Pick out every line of the records containing the string "Task" and copy each one in full. Case counts, so only matches with the same capitalization qualify.

Available data:
--

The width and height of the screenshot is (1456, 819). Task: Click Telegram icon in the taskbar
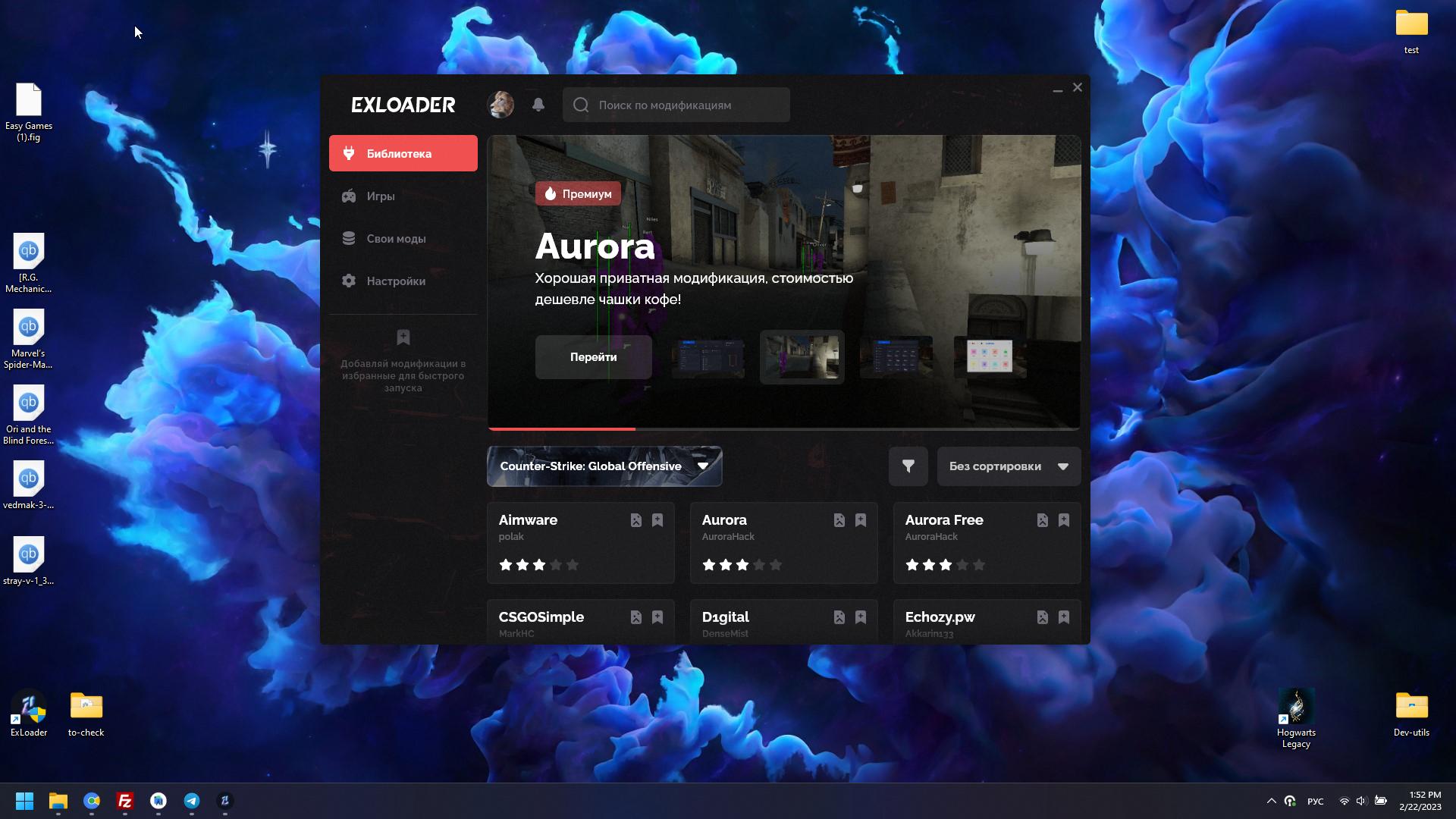[192, 801]
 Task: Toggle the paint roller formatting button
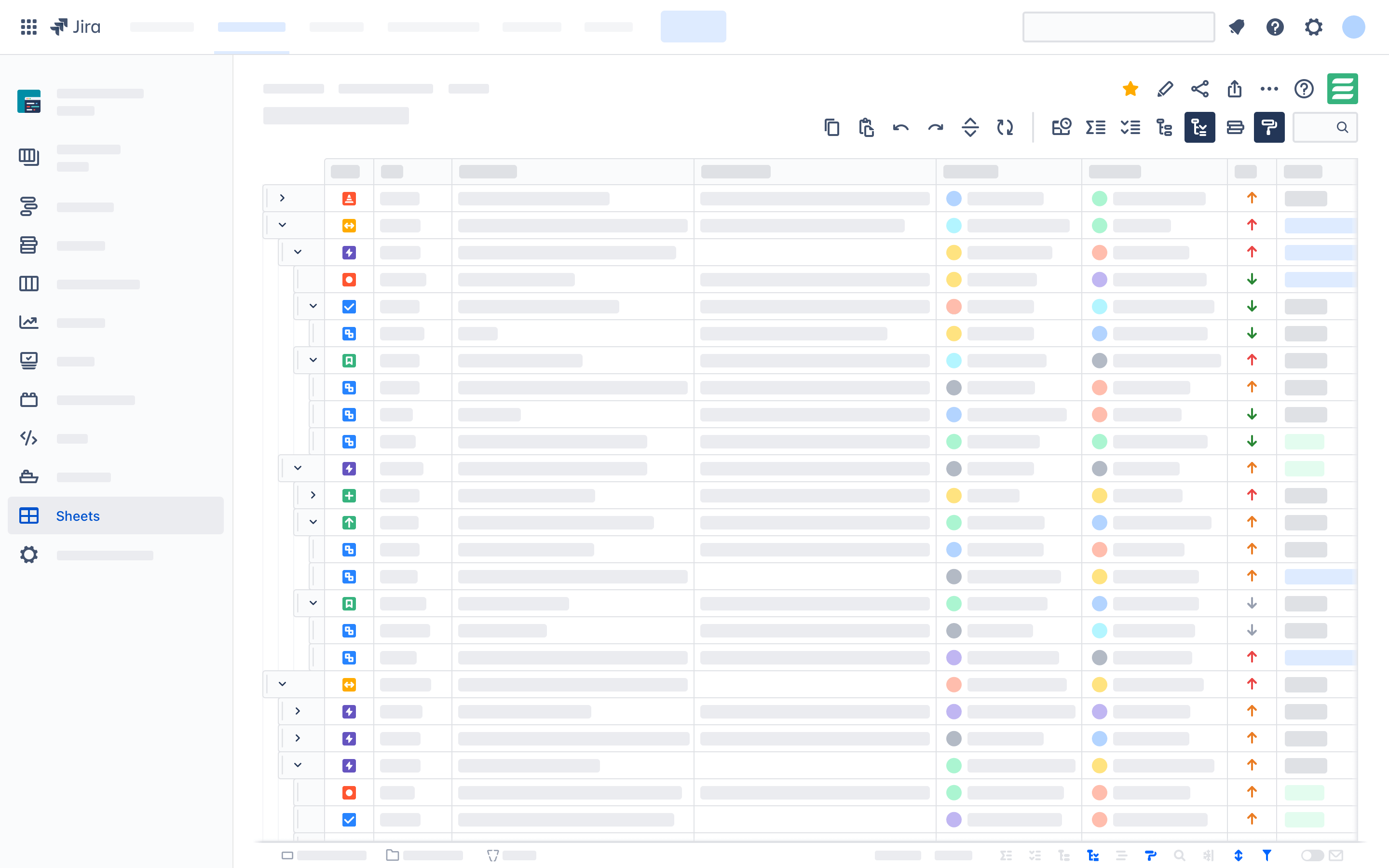[x=1268, y=127]
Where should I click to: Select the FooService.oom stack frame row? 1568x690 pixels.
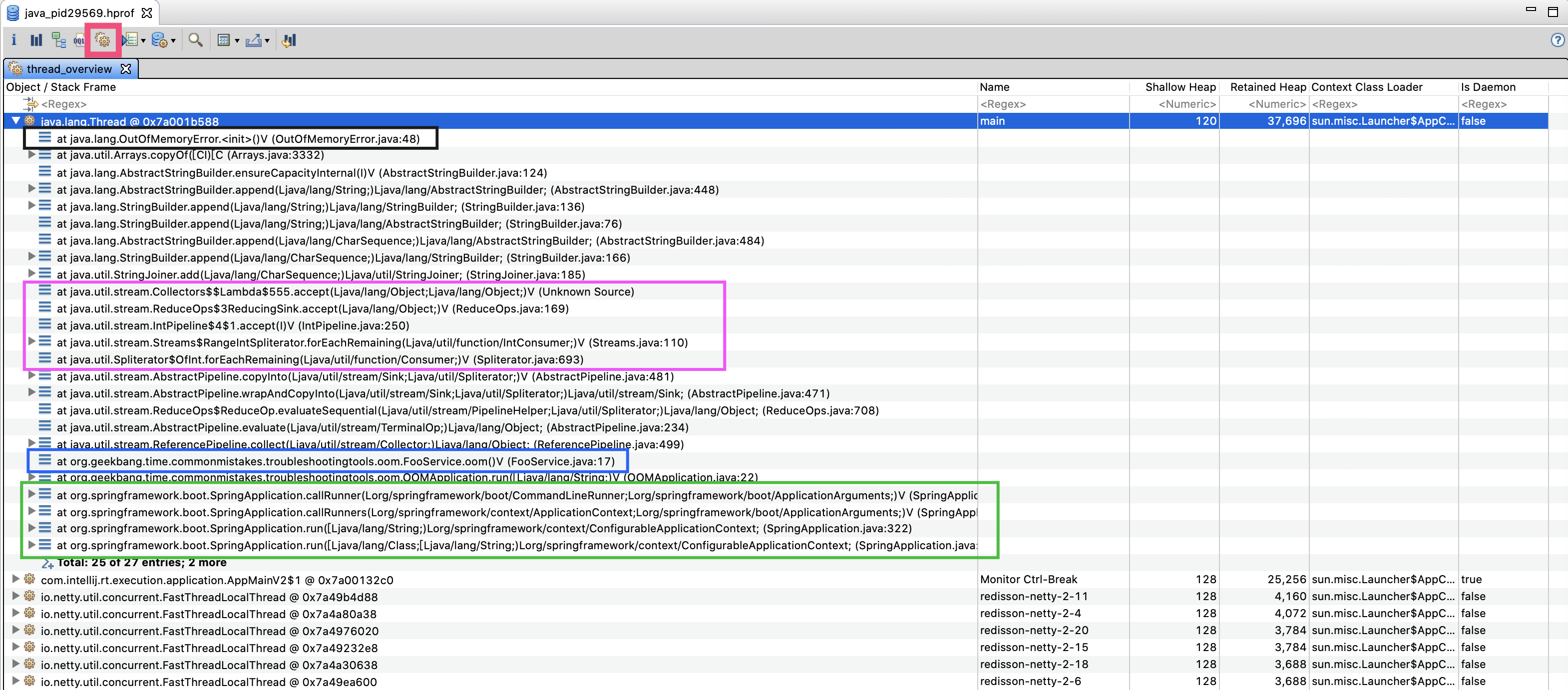point(335,461)
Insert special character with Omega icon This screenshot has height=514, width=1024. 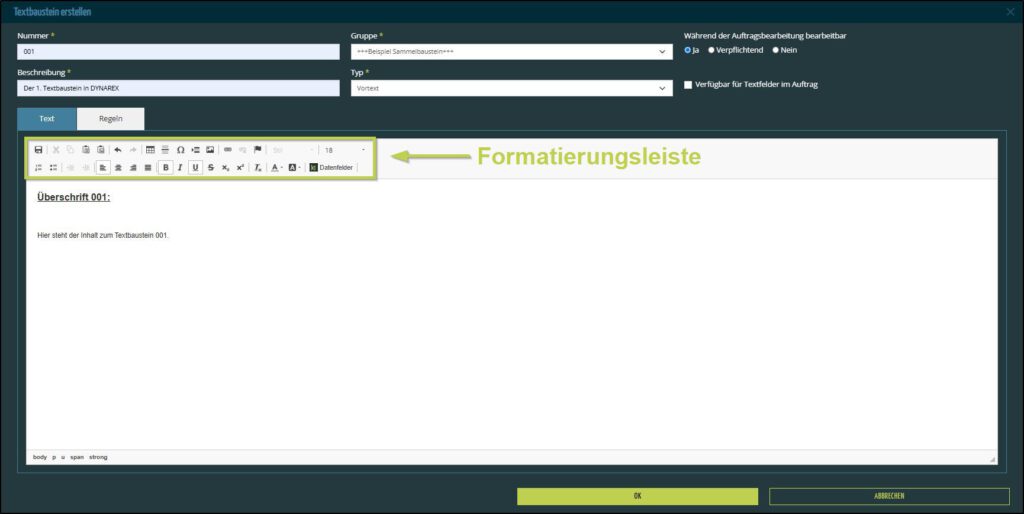click(181, 150)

--

Solved exercise:
The width and height of the screenshot is (1456, 819). Task: Click Telegram icon in the taskbar
 Task: Toggle the paint roller formatting button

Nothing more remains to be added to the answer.